BRANO FORNITO:
•••

A questo punto direi che la risposta a “Come vanno le cose?” è “Molto bene, grazie”. 
E sabato torno in Italia!



venerdì 31 agosto 2012

No one knows


martedì 10 luglio 2012

Gonna see my friend


Quando sono arrivata qui ho arbitrariamente deciso che l'unità di misura del mio essermi ambientata sarebbero stati i prodotti da bagno: partendo con quelli italiani, una volta sostituiti tutti con gli equivalenti locali, sarei stata ufficialmente un'abitante di Cambridge (Il metodo scientifico mi fa un baffo).
Non molto accurato, questo lo ammetto.
Qualche giorno fa ho potuto verificare una seconda possibilità: gli incontri casuali.
Niente dice di più della tua presenza in una città dell'incontrare per strada persone che conosci (no, la vicina che guardi di nascosto dalla finestra del bagno non vale): sto iniziando ad incontrarne!
Prima un amico per strada, poi una collega in un negozio.. piano piano questo posto non ha più angoli sconosciuti.
Certo, il rischio è di trovare in giro dei rompicoglioni, ma ho una certa abilità a dileguarmi tra la folla.
Intanto ho cambiato casa: abbandonata la microcamera nella casa dei mostri, ora ho una bella stanza con il lettone per dormire a mo' di stella marina, delle tendine e un lampadario di dubbio gusto e solo tre coinquilini che fino ad ora non hanno fatto della cucina la sagra della salsiccia.

When I arrived here, I decided that the unit to measure my being settled would be bath products: starting with the italian products, once replaced them with the local ones, I'd officially be a Cambridge resident (Scientific method makes me laugh).
Not very accurate, I must admit.
Few days ago, I had the opportunity to verify another method: casual encounters.
Nothing tells you more about your presence in town than meeting down the street people that you know (no, not your neighbour that you spy from the bathroom window): I'm beginning to meet some!
Once a friend, then a colleague in a shop: slowly this place has no hidden corners for me.
Obviously, there's also the risk of meeting some pain-in-the-ass, but I have some good skills like vanishing in the crowd.

•••

DATI GREZZI:
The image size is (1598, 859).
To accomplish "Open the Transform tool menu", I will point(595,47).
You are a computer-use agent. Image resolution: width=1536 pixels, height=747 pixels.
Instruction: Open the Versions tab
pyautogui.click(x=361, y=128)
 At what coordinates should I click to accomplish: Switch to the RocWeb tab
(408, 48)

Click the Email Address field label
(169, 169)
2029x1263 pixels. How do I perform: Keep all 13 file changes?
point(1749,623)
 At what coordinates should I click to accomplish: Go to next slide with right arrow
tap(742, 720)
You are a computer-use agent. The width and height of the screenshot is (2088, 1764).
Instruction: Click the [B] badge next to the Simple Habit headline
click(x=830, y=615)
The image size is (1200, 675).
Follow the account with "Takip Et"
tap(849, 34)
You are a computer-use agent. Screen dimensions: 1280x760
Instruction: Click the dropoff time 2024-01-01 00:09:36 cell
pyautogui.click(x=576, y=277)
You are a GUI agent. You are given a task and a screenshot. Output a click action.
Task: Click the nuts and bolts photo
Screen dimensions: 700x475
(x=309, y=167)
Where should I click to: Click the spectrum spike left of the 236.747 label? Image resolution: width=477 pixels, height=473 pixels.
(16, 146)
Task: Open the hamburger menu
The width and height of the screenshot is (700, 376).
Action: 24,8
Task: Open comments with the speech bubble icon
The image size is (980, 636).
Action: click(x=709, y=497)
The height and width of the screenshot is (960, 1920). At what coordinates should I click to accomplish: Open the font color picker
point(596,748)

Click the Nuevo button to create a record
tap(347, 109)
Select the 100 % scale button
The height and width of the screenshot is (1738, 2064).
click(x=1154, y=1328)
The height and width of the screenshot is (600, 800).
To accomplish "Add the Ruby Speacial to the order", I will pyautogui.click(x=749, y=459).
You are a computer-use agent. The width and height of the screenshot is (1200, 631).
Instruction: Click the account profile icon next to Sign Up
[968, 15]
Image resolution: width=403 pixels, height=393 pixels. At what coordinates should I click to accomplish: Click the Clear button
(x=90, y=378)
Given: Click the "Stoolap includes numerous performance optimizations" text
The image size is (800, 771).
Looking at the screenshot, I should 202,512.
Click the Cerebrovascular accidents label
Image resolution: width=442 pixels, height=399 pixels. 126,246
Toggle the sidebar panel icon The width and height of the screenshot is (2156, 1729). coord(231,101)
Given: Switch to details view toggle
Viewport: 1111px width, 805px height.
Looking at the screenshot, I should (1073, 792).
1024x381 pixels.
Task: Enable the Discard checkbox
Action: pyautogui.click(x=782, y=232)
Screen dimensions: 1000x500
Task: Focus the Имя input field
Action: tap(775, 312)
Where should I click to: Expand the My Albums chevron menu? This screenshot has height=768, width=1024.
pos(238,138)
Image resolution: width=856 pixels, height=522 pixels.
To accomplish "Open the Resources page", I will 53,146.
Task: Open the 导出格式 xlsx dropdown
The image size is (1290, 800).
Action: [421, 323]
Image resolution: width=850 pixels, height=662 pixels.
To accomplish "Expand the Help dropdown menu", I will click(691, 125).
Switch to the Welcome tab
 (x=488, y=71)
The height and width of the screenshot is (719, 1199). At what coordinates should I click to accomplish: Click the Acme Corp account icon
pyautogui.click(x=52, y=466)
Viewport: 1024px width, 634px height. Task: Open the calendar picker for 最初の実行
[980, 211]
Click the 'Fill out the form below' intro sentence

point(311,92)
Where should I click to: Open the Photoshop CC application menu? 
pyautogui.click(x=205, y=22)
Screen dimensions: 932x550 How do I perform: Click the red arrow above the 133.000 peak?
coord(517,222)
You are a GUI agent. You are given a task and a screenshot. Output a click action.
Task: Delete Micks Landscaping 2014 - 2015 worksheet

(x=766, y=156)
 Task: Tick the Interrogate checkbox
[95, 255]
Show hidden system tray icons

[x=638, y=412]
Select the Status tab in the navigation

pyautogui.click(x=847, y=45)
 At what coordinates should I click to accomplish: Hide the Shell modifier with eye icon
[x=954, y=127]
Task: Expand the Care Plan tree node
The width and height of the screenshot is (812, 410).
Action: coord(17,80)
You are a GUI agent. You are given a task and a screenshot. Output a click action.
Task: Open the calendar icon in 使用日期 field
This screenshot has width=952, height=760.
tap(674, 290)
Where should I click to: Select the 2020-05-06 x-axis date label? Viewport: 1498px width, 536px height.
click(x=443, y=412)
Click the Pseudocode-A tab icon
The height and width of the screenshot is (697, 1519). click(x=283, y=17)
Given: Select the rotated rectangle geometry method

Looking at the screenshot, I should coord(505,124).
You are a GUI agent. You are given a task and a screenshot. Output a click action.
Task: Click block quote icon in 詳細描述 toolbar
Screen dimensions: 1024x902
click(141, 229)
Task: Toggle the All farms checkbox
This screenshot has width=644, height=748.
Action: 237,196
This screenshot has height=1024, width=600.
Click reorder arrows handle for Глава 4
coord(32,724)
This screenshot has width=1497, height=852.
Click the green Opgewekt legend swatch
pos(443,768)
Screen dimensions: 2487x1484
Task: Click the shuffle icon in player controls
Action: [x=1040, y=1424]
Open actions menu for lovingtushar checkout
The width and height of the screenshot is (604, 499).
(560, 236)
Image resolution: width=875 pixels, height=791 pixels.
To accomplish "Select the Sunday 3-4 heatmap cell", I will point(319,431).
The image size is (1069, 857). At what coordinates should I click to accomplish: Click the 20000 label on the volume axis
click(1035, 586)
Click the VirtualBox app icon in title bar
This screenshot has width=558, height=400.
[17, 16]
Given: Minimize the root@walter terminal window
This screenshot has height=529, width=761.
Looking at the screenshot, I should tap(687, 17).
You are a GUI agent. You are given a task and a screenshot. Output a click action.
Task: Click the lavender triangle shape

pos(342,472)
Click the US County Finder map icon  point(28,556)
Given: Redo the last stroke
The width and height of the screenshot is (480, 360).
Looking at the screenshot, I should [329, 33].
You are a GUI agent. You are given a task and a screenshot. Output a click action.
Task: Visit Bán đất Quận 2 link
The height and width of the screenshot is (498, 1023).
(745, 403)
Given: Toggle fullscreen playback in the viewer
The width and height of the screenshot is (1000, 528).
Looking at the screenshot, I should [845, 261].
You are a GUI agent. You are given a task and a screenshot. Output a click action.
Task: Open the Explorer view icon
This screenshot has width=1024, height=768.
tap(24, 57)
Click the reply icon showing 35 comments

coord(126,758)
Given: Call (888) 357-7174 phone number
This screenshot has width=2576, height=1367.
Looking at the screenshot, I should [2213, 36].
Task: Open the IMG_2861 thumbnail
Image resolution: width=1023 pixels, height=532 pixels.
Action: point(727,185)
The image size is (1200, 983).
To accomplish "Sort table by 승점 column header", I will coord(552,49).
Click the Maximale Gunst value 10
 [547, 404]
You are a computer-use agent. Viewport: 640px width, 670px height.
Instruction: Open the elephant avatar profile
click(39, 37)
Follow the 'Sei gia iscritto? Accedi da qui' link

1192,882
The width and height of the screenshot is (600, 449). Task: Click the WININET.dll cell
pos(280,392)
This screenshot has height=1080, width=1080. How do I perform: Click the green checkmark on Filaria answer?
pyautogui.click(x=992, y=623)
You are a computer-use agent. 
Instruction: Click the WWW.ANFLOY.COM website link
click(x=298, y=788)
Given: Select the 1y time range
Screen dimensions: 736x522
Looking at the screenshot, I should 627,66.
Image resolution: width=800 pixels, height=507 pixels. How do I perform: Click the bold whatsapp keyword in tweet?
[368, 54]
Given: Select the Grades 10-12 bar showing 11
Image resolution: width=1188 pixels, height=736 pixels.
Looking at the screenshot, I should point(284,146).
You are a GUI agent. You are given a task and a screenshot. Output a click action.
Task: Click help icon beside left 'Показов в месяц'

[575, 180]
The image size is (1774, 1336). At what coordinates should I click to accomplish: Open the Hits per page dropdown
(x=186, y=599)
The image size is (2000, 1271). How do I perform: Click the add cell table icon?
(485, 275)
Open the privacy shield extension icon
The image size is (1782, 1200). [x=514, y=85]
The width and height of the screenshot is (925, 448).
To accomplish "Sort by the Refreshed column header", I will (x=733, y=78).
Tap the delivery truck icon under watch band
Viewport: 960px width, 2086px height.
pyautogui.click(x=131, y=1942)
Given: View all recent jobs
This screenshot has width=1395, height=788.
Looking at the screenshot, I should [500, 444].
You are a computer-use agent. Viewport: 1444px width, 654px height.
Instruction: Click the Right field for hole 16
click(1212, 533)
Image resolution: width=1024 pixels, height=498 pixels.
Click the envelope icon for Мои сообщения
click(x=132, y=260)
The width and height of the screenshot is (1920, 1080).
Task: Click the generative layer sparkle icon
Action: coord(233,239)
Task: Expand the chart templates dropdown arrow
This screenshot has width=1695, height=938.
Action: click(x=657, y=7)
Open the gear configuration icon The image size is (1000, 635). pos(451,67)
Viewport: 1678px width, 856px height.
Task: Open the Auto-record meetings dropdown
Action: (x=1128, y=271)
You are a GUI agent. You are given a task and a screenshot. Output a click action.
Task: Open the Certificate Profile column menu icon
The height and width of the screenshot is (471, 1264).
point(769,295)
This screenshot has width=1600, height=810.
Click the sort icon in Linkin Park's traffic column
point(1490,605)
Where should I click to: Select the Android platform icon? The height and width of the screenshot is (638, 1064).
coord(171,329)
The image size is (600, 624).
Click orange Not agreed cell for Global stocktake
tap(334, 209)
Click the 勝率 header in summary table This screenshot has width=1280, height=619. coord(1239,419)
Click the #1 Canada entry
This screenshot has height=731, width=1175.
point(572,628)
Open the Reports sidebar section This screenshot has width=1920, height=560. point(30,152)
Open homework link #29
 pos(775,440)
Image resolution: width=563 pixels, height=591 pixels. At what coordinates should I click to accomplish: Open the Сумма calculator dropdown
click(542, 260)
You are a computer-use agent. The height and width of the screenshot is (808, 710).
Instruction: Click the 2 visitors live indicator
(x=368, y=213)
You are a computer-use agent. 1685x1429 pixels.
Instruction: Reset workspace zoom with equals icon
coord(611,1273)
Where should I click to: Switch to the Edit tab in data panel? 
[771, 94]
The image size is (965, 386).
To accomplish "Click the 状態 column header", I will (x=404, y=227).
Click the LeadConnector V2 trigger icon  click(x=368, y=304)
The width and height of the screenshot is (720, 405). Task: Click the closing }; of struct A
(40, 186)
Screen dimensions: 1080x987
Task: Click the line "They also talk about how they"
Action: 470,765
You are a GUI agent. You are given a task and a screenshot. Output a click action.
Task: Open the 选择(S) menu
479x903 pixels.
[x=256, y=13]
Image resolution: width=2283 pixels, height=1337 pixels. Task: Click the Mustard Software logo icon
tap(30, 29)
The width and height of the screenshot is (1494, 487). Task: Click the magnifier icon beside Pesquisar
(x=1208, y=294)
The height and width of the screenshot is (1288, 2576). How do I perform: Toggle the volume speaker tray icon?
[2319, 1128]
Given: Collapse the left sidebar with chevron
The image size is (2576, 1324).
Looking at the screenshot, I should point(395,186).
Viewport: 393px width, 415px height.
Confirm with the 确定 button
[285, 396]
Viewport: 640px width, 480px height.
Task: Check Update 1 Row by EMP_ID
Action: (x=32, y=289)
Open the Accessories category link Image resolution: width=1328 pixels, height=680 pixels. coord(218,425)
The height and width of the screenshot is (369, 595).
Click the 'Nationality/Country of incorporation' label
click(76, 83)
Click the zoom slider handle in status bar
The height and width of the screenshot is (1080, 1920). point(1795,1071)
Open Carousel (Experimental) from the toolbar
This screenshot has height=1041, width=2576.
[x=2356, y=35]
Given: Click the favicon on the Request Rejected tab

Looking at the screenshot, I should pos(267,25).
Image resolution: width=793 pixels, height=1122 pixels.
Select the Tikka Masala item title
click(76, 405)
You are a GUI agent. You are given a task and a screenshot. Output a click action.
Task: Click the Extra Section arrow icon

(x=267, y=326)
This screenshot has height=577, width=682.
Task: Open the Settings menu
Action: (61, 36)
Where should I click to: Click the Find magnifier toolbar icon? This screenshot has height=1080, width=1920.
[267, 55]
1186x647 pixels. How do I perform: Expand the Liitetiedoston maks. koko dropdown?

•••

OBIETTIVI:
1. Rispondi a queste domande sul brano sull'ambientarsi a Cambridge:
(a) Che cosa era stato scelto come unità di misura per sentirsi ambientati?
(b) In quale luogo è avvenuto l'incontro con una collega?
(c) Quanti coinquilini ci sono nella nuova casa?
2. Scrivi il seguito del brano sull'ambientarsi a Cambridge, riprendendo subito dopo la sua ultima frase.
Il materiale è indipendente dal brano sull'ambientarsi a Cambridge.

RISULTATI FINALI:
1.
(a) I prodotti da bagno.
(b) In un negozio.
(c) Tre.

2.
In the meantime, I moved: leaving behind my micro-room in the monster house, now I have a nice room with a big bed where I can sleep in starfish-mode, cheap curtains and chandelier and only three housemates that until now haven't turned the kitchen in the sausage fair.





mercoledì 6 giugno 2012

Canto nazionale

Dell'Italia mi mancano le sagre e le feste della birra, il piccolo palco allestito nella piazzetta del paese o sul cemento del campo sportivo, i bicchieri di plastica, la birra gelata e il fritto misto.
Dell'Italia mi manca uscire e andare dal panettiere per il pane e uscirne con la focaccia dolce, e ancora meravigliarmi che appena fuori dalla mia zona neanche sappiano che esiste una focaccia dolce.
Dell'Italia mi manca che la cucina sia la stanza più importante della casa.
Dell'Italia mi manca la dinamicità della lingua, l'essere poetiche cose lontanissime dalla poesia.
Dell'Italia mi mancano le colline, le strade di campagna e le tangenziali, la guida a destra e i semafori rosso-verde-giallo-rosso e non tutto il giallo che usano qui.
Dell'Italia mi manca tutta quell'ansia di non essere riconosciuti come Italiani ma arrabattarsi per essere il più cosmopolita possibile.
Dell'Italia mi mancano i ciddì di gruppi italiani che non avevo mai sentito e che sono effettivamente bravi, e che, guarda un po', suonano qui vicino la settimana prossima.
Dell'Italia mi manca la colazione al bar, i free press e i sampietrini, le città d'arte in cui dopo le cinque c'è ancora vita.
Dell'Italia mi manca l'aperitivo, l'happy hour, la Menabrea, il vino rosso.
Dell'Italia mi manca vedere i giocatori della Nazionale di Rugby che cantano l'Inno sapendo tutte le parole.
Ho passato il due giugno come fosse un giorno normale, lavorando e parlando con la gente, pensando che era il due giugno, festa della Repubblica, e che in questi sette mesi gli Italiani, che avrebbero dovuto festeggiare, hanno proprio passato un periodo di merda, e che l'essere partita non me l'ha fatto dimenticare.

Of Italy, I miss town and beer festivals, the small stage mounted in the small town square or on the cement pavement of the sport centre, the plastic glasses, the icy beer and the fish fry.
Of Italy, I miss going to the baker to buy bread and coming back with sweet focaccia, and still being surprised that out of town nobody knows about the sweet focaccia.
Of Italy, I miss that the kitchen is the most important room in the house.
Of Italy, I miss the dynamic language, being poetic things so far from poetry.
Of Italy, I miss the hills, the country roads and the ring roads, driving on the right side and the traffic lights red-green-yellow-red and not all the yellow used here.
Of Italy, I miss the anxiety not to be recognized Italians but getting by to be the most cosmopolitan possible.
Of Italy, I miss cd's of Italian bands I've never heard of that are actually good, and, hang on a minute, they're going to play not far from here next week.
Of Italy, I miss breakfast at the café, freepress magazines and the cobblestones, the cities of arts where after 5pm there's still life around.
Of Italy, I miss aperitivo, happy hour, Menabrea beer, red wine.
Of Italy, I miss the National Rugby Team players singing the national anthem knowing all the words.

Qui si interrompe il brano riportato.